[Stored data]
--*--

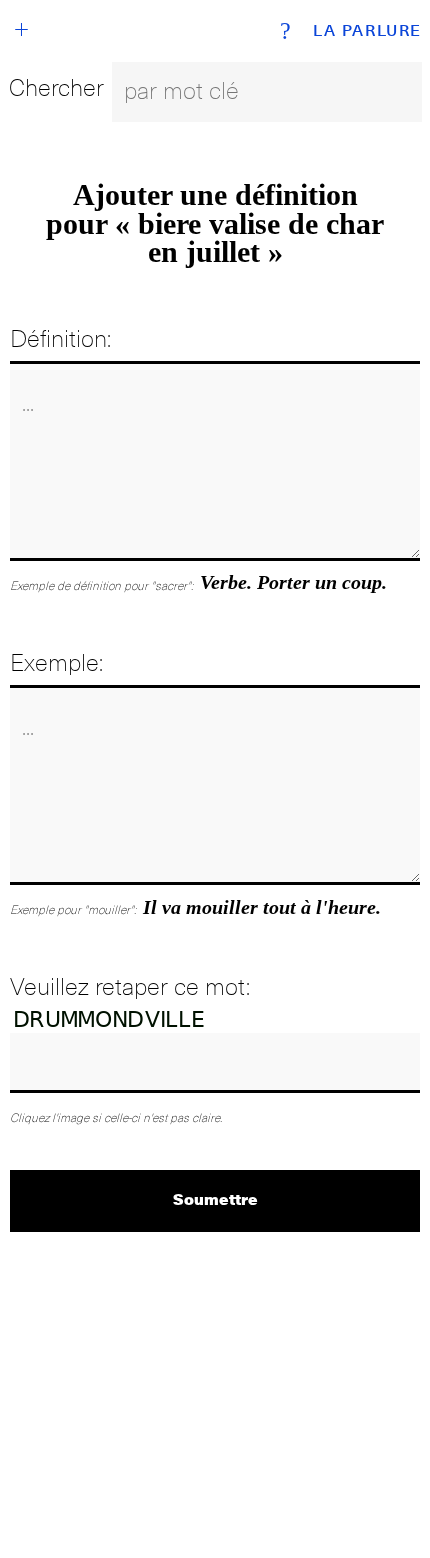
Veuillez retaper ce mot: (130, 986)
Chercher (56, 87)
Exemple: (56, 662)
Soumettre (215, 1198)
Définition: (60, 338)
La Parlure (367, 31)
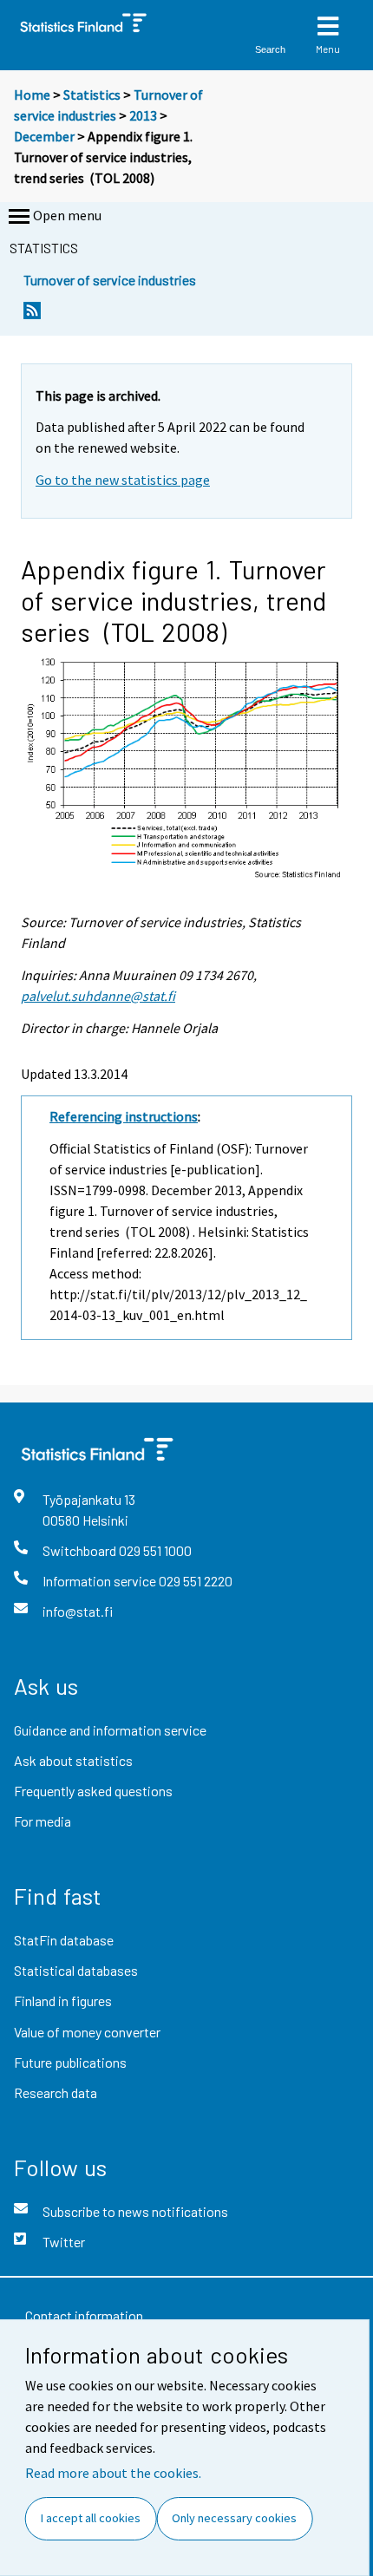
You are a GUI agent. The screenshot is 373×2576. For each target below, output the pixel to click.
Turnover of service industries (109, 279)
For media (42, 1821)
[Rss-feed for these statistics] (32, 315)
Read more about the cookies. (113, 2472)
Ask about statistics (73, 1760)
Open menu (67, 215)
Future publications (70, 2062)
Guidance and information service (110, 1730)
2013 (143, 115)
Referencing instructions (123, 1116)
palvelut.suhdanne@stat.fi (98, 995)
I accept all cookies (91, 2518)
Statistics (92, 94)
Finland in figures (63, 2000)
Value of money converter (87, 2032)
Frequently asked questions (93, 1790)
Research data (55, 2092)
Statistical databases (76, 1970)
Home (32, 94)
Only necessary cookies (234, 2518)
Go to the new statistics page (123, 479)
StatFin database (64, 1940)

--*--

Task objective:
Your job is to copy each entry exactly as written; the pictures do not go in.

Task result:
Veuillez retaper ce mot: (130, 986)
Chercher (56, 87)
Exemple: (56, 662)
Soumettre (215, 1198)
Définition: (60, 338)
La Parlure (367, 31)
You are a GUI agent. The screenshot is 373×2576. For each target below, output the pixel to click.
Turnover of service industries (109, 279)
For media (42, 1821)
[Rss-feed for these statistics] (32, 315)
Read more about the cookies. (113, 2472)
Ask about statistics (73, 1760)
Open menu (67, 215)
Future publications (70, 2062)
Guidance and information service (110, 1730)
2013 (143, 115)
Referencing instructions (123, 1116)
palvelut.suhdanne@stat.fi (98, 995)
I accept all cookies (91, 2518)
Statistics (92, 94)
Finland in figures (63, 2000)
Value of money converter (87, 2032)
Frequently asked questions (93, 1790)
Research data (55, 2092)
Statistical databases (76, 1970)
Home (32, 94)
Only necessary cookies (234, 2518)
Go to the new statistics page (123, 479)
StatFin database (64, 1940)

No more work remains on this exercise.